Mnemom detects drift at two timescales through two complementary protocols:
| Protocol | Timescale | Input | Detection Method |
|---|
| AAP (post-hoc) | Days to weeks, cross-session | AP-Trace structural features | Cosine similarity to baseline centroid |
| AIP (real-time) | Minutes, within a session | Integrity checkpoint verdicts | Consecutive non-clear count |
Both protocols store alerts in the same drift_alerts database table, surfaced through a unified API and dashboard.
What Drift Looks Like
Drift rarely appears as a single dramatic violation. More commonly, it manifests as a pattern:
- An agent that used to escalate 15% of decisions now escalates only 5%.
- An agent that declared
transparency as a value stops applying it in trace decisions.
- An agent’s integrity checkpoints shift from consistently
clear to occasional review_needed verdicts, then more frequent ones.
- An agent starts reasoning about actions not in its
bounded_actions list, even if it does not ultimately take them.
Each individual action might pass verification. The problem is the trend.

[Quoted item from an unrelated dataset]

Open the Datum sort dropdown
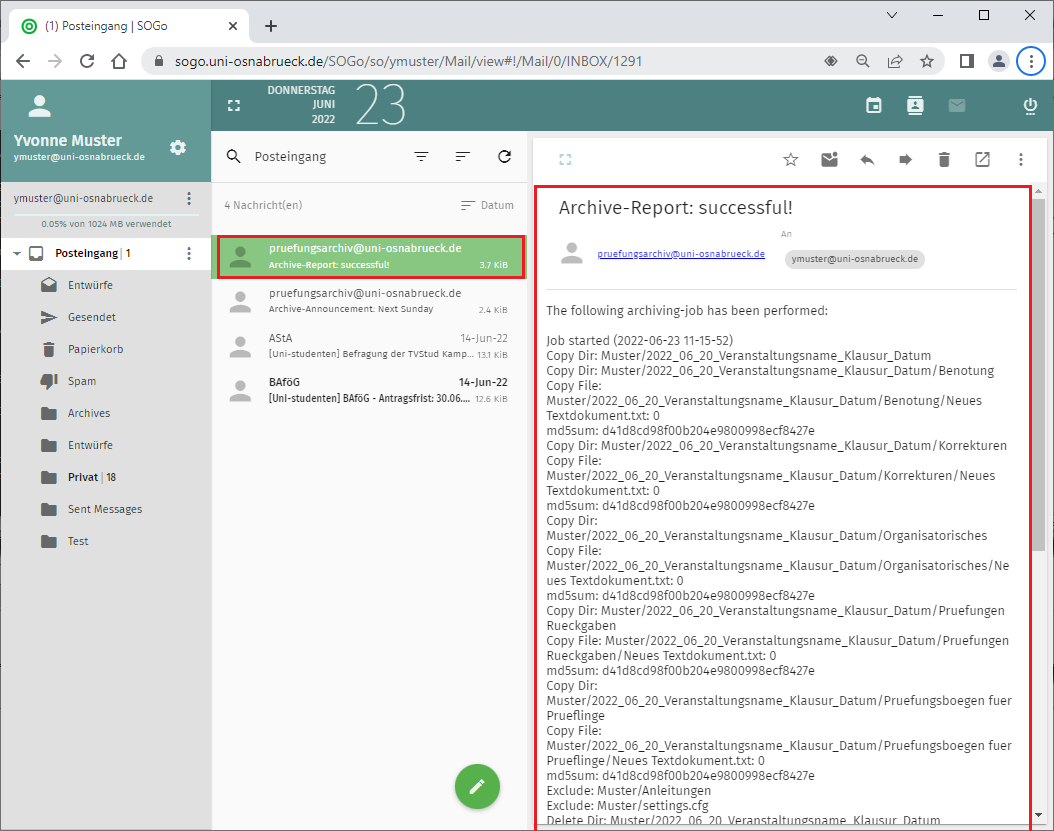Image resolution: width=1054 pixels, height=831 pixels. point(487,205)
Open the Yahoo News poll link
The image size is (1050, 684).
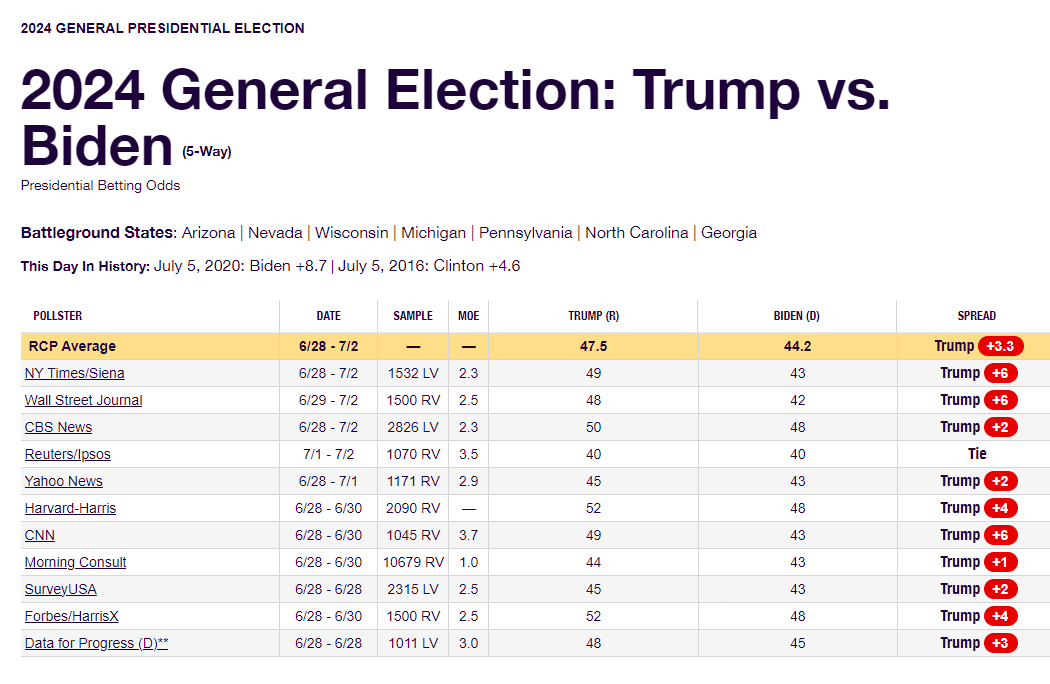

AAP Drift Detection (Post-Hoc)
AAP drift detection analyzes AP-Trace structural features across sessions to detect behavioral patterns that diverge from a computed baseline.
How It Works
-
Feature extraction: Extract structural features from each trace — action types, values applied, escalation patterns, confidence scores. Content features (reasoning text) are excluded because they dilute cosine similarity without adding alignment signal.
-
Chronological ordering: Sort all traces by timestamp.
-
Baseline computation: Compute a baseline centroid from the first N traces, where N =
max(sustained_threshold, min(10, len(traces) // 4)). This centroid represents the agent’s “normal” behavioral fingerprint.
-
Similarity computation: Compute cosine similarity between each subsequent trace’s feature vector and the baseline centroid.
-
Divergence tracking: Track similarity over time. Alert when similarity drops below the threshold for a sustained number of consecutive traces.
Structural Features
AAP drift uses only structural features extracted from traces and cards:
| Feature | Source | Weight |
|---|
value:{v} | Declared/applied values | 1.0 |
action_name:{name} | Bounded actions / action name | 1.0 |
action:{type} | Action type (trace only) | 1.0 |
category:{cat} | Principal type / action category | 1.0 |
escalation:* | Escalation triggers / escalation state | 1.0 |
confidence | Decision confidence | 0.0-1.0 |
Content features (TF-IDF from reasoning text) are available for text-to-text comparison (e.g., SSM pairwise similarity between traces) but are not used for drift detection. Alignment Cards declare structural constraints — values, bounded actions, principal relationships — and contain no reasoning text. Including content tokens dilutes similarity without adding alignment signal.
Calibration Thresholds
These thresholds are calibrated from empirical analysis of approximately 50 multi-turn agent conversations totaling around 2,500 messages:
| Constant | Value | Description |
|---|
DEFAULT_SIMILARITY_THRESHOLD | 0.30 | Alert when drift similarity drops below |
DEFAULT_SUSTAINED_TURNS_THRESHOLD | 3 | Alert after N consecutive low-similarity traces |
BEHAVIORAL_SIMILARITY_THRESHOLD | 0.50 | Warn on single-trace verification when below |
MIN_COHERENCE_FOR_PROCEED | 0.70 | Minimum coherence score for automatic proceed |
Code Example
from aap import detect_drift
traces = fetch_traces(agent_id="my-agent", days=30)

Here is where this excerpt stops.